In 1986, congress passed the Anti Drug Abuse Act, which established harsh mandatory sentences for possession of crack. A first time offender of crack possession could receive a mandatory sentence of 5-10 years in federal prison. Most of the people arrested for crack and marijuana possession are not wealthy and cannot afford a private attorney, so the government appoints them a public defender who is inexperienced and overworked. Most people do not know that most criminal cases never go to trial and result with a plea bargain. Think about it, if your public defender told you that your case can go to trial, you will most likely be found guilty and given 5-10 years, or you can plead no contest and do 2 years. What would you do? An inexperienced attorney doesn’t have skill or resources to attack the legitimacy or constitutionality of the shady practices and questionable techniques the police used to arrest drug users.
With so many incarcerated men, prisons expanded and became privatized. Prisoners are used as cheap labor and large companies contract with the federal government and private prisons to have their products manufactured in prisons. Alexander compares this prison industrial complex to slavery and it is easy to see this comparison.
Once out of prison, felons are stripped of voting rights, welfare and food stamps, public housing and subject to overbearing probation laws. Felons are discriminated against in the job hiring process and find it increasingly harder to break this cycle of poverty. Asset forfeiture laws allow law enforcement to seize personal possessions of those accused of drug crimes. The process to get these assets back is very long and very expensive. If your $8,000 car is seized and it will cost you $10,000 in lawyers fees to have your asset overturned to you, is worth it?
When the civil rights movement began in 50’s and 60’s, leaders of religious congregations were the voice of the people and social organizers. In 2018 I believe that musicians, specifically rappers, are the voice of the people because of their platform and influence. Rap is the voice of urban youth and many rappers use their music to convey the black struggle. I urge hip hop artists to use their influence to be thought leaders and advocate for their communities. I would like to highlight two examples of socially charged bars from two prominent rappers. In Jeezy’s ‘American Dream,’ J. Cole spits “White folks been getting rich off of cocaine through some underhanded methods I don’t got time to explain.” This was a jab at law enforcement being incentivized by the federal government to enforce drug laws.
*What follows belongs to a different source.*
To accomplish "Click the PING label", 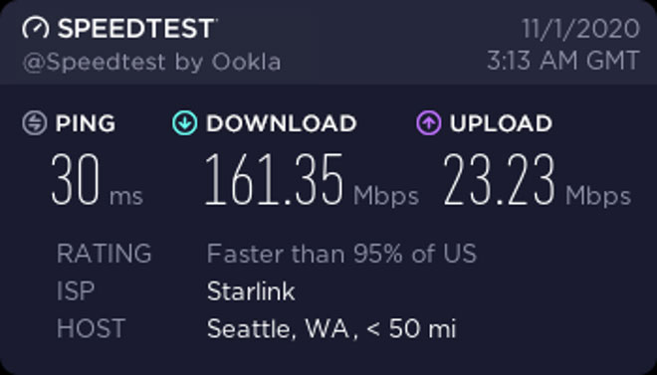I will 86,123.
In his song ‘Nothin’ New,’ 21 Savage raps about black struggle and felon disenfranchisement:
“Treat us like slaves then they lock us up in cages, young black and poor ain’t had a father since a baby, I used to sell dope now I can’t vote, poppin percocet to kill the pain I can’t cope, anger in my genes they used to hang us up with ropes, civil rights came and they flood the hood with coke, breakin down my people, tryna kill our faith and hope, they killed martin luther king and all he did was spoke.”
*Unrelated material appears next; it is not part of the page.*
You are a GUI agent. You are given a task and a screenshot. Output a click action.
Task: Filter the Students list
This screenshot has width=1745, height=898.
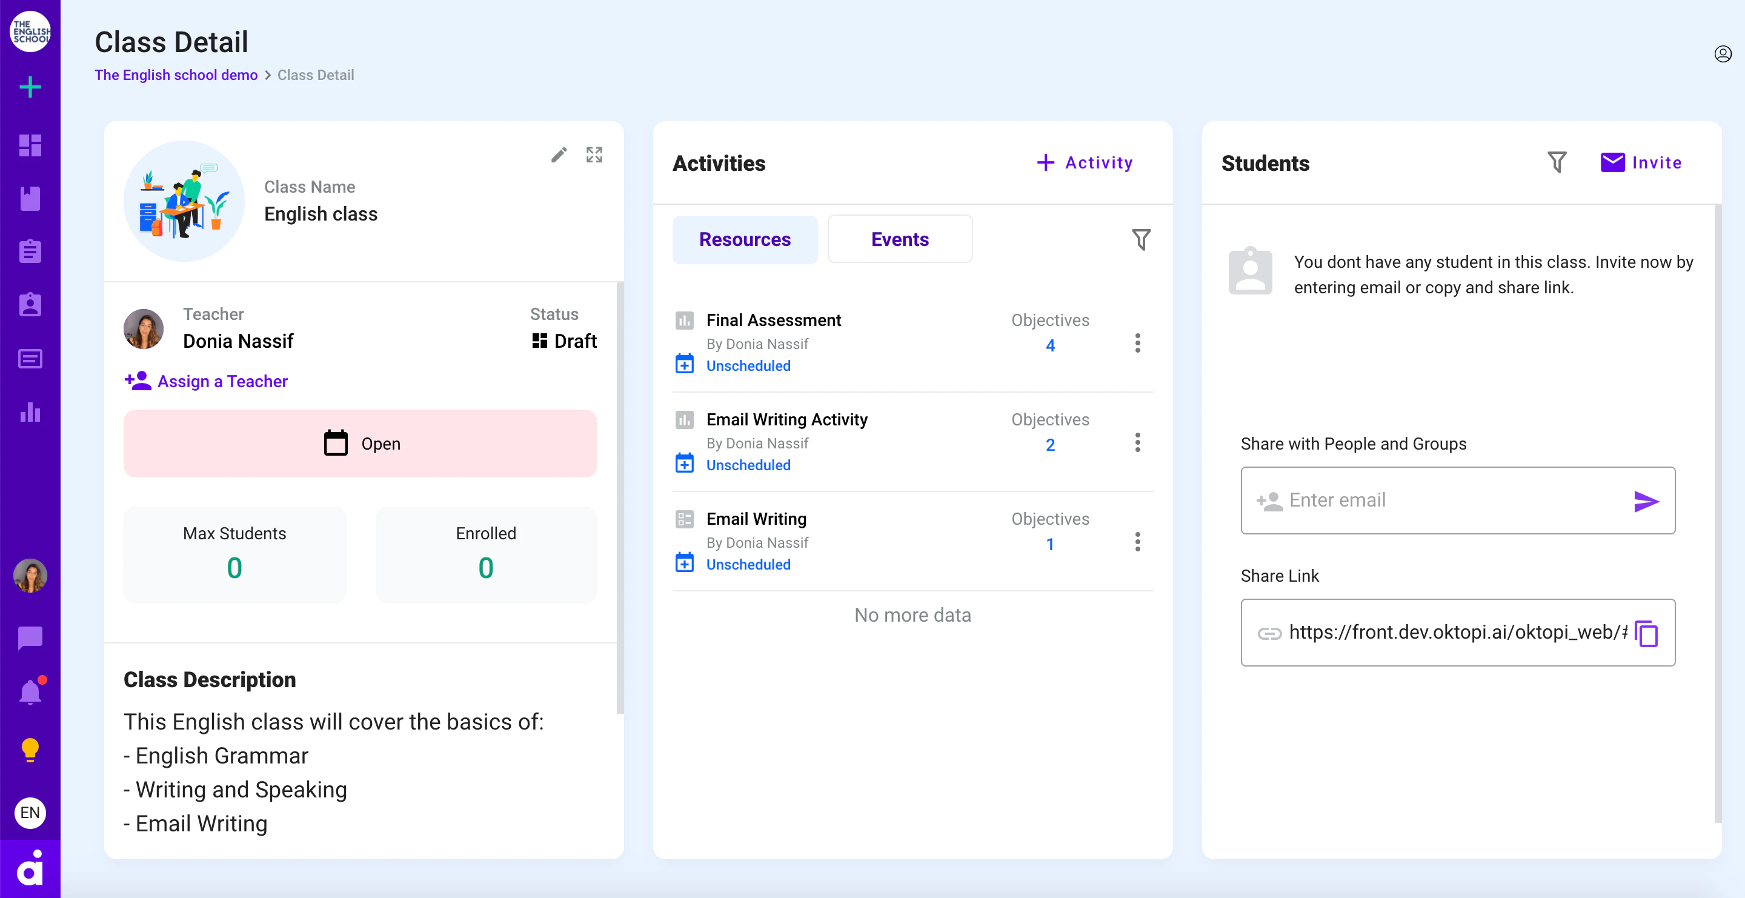point(1557,163)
Today, we face an unsettling social climate and polarizing political rhetoric. I urge everyone to discard fiery tweets and gripping news headlines. Love your neighbor, understand his struggle. Do not let our differences divide us, but let them pull us together and learn from each other, I think that is what Dr. King meant in his I have a dream speech when he said, “ I have a dream that one day in Alabama, with its vicious racists, with its governor having his lips dripping with the words of interposition and nullification, one day right here in Alabama little black boys and black girls will be able to join hands with little white boy’s and white girls as sisters and brothers.”